▸ **Exercise objective**: Print the records again, character for character.

▸ **Data supplied**:
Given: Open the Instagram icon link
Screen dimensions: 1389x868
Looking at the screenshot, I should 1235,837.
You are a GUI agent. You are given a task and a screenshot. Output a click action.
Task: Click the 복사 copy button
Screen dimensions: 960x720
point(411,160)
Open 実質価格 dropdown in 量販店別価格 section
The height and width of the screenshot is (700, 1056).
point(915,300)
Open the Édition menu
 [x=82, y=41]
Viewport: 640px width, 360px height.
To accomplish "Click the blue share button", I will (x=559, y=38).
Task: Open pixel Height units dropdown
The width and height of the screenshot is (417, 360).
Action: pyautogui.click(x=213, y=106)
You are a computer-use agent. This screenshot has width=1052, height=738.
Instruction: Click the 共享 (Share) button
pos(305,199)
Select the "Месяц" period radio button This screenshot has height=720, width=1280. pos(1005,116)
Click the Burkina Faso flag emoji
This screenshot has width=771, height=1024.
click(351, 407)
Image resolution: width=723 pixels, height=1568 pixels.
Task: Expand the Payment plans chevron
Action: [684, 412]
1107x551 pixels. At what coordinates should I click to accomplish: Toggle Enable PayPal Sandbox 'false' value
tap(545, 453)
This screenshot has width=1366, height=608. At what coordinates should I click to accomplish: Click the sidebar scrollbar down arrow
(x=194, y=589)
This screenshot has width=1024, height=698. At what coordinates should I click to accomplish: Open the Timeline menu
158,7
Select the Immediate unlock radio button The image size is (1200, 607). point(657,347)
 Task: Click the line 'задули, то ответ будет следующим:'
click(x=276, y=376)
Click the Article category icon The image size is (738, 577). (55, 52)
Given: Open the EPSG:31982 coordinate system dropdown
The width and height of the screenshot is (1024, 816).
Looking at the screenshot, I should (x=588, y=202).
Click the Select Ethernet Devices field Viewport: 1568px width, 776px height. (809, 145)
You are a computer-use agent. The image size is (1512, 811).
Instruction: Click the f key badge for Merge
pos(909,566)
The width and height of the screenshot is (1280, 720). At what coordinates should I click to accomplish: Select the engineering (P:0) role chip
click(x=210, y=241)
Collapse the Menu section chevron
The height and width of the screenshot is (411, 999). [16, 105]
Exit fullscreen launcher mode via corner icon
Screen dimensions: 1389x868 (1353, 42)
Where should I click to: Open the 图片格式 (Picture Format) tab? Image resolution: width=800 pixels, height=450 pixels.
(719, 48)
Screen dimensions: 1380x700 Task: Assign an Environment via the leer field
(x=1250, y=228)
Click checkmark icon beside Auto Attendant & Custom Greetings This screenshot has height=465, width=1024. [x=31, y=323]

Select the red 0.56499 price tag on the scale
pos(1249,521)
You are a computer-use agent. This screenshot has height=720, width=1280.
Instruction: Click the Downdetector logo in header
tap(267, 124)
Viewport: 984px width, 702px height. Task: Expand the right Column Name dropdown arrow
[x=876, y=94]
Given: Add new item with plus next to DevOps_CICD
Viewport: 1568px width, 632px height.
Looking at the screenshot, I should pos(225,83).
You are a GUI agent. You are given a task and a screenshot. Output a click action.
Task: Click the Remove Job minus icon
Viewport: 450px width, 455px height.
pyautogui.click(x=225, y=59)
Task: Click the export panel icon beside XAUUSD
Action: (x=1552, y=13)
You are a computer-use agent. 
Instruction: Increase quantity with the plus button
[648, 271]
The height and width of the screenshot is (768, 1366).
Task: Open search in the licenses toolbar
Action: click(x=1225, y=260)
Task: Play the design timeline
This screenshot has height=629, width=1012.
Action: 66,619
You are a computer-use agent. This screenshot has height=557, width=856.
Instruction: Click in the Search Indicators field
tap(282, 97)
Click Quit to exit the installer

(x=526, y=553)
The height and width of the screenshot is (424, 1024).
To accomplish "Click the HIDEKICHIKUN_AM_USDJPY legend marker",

▸ **Task result**:
Given: Open the Instagram icon link
Screen dimensions: 1389x868
Looking at the screenshot, I should 1235,837.
You are a GUI agent. You are given a task and a screenshot. Output a click action.
Task: Click the 복사 copy button
Screen dimensions: 960x720
point(411,160)
Open 実質価格 dropdown in 量販店別価格 section
The height and width of the screenshot is (700, 1056).
point(915,300)
Open the Édition menu
 [x=82, y=41]
Viewport: 640px width, 360px height.
To accomplish "Click the blue share button", I will (x=559, y=38).
Task: Open pixel Height units dropdown
The width and height of the screenshot is (417, 360).
Action: pyautogui.click(x=213, y=106)
You are a computer-use agent. This screenshot has width=1052, height=738.
Instruction: Click the 共享 (Share) button
pos(305,199)
Select the "Месяц" period radio button This screenshot has height=720, width=1280. pos(1005,116)
Click the Burkina Faso flag emoji
This screenshot has width=771, height=1024.
click(351, 407)
Image resolution: width=723 pixels, height=1568 pixels.
Task: Expand the Payment plans chevron
Action: [684, 412]
1107x551 pixels. At what coordinates should I click to accomplish: Toggle Enable PayPal Sandbox 'false' value
tap(545, 453)
This screenshot has width=1366, height=608. At what coordinates should I click to accomplish: Click the sidebar scrollbar down arrow
(x=194, y=589)
This screenshot has width=1024, height=698. At what coordinates should I click to accomplish: Open the Timeline menu
158,7
Select the Immediate unlock radio button The image size is (1200, 607). point(657,347)
 Task: Click the line 'задули, то ответ будет следующим:'
click(x=276, y=376)
Click the Article category icon The image size is (738, 577). (55, 52)
Given: Open the EPSG:31982 coordinate system dropdown
The width and height of the screenshot is (1024, 816).
Looking at the screenshot, I should (x=588, y=202).
Click the Select Ethernet Devices field Viewport: 1568px width, 776px height. (809, 145)
You are a computer-use agent. The image size is (1512, 811).
Instruction: Click the f key badge for Merge
pos(909,566)
The width and height of the screenshot is (1280, 720). At what coordinates should I click to accomplish: Select the engineering (P:0) role chip
click(x=210, y=241)
Collapse the Menu section chevron
The height and width of the screenshot is (411, 999). [16, 105]
Exit fullscreen launcher mode via corner icon
Screen dimensions: 1389x868 (1353, 42)
Where should I click to: Open the 图片格式 (Picture Format) tab? Image resolution: width=800 pixels, height=450 pixels.
(719, 48)
Screen dimensions: 1380x700 Task: Assign an Environment via the leer field
(x=1250, y=228)
Click checkmark icon beside Auto Attendant & Custom Greetings This screenshot has height=465, width=1024. [x=31, y=323]

Select the red 0.56499 price tag on the scale
pos(1249,521)
You are a computer-use agent. This screenshot has height=720, width=1280.
Instruction: Click the Downdetector logo in header
tap(267, 124)
Viewport: 984px width, 702px height. Task: Expand the right Column Name dropdown arrow
[x=876, y=94]
Given: Add new item with plus next to DevOps_CICD
Viewport: 1568px width, 632px height.
Looking at the screenshot, I should pos(225,83).
You are a GUI agent. You are given a task and a screenshot. Output a click action.
Task: Click the Remove Job minus icon
Viewport: 450px width, 455px height.
pyautogui.click(x=225, y=59)
Task: Click the export panel icon beside XAUUSD
Action: (x=1552, y=13)
You are a computer-use agent. 
Instruction: Increase quantity with the plus button
[648, 271]
The height and width of the screenshot is (768, 1366).
Task: Open search in the licenses toolbar
Action: click(x=1225, y=260)
Task: Play the design timeline
This screenshot has height=629, width=1012.
Action: 66,619
You are a computer-use agent. This screenshot has height=557, width=856.
Instruction: Click in the Search Indicators field
tap(282, 97)
Click Quit to exit the installer

(x=526, y=553)
The height and width of the screenshot is (424, 1024).
To accomplish "Click the HIDEKICHIKUN_AM_USDJPY legend marker",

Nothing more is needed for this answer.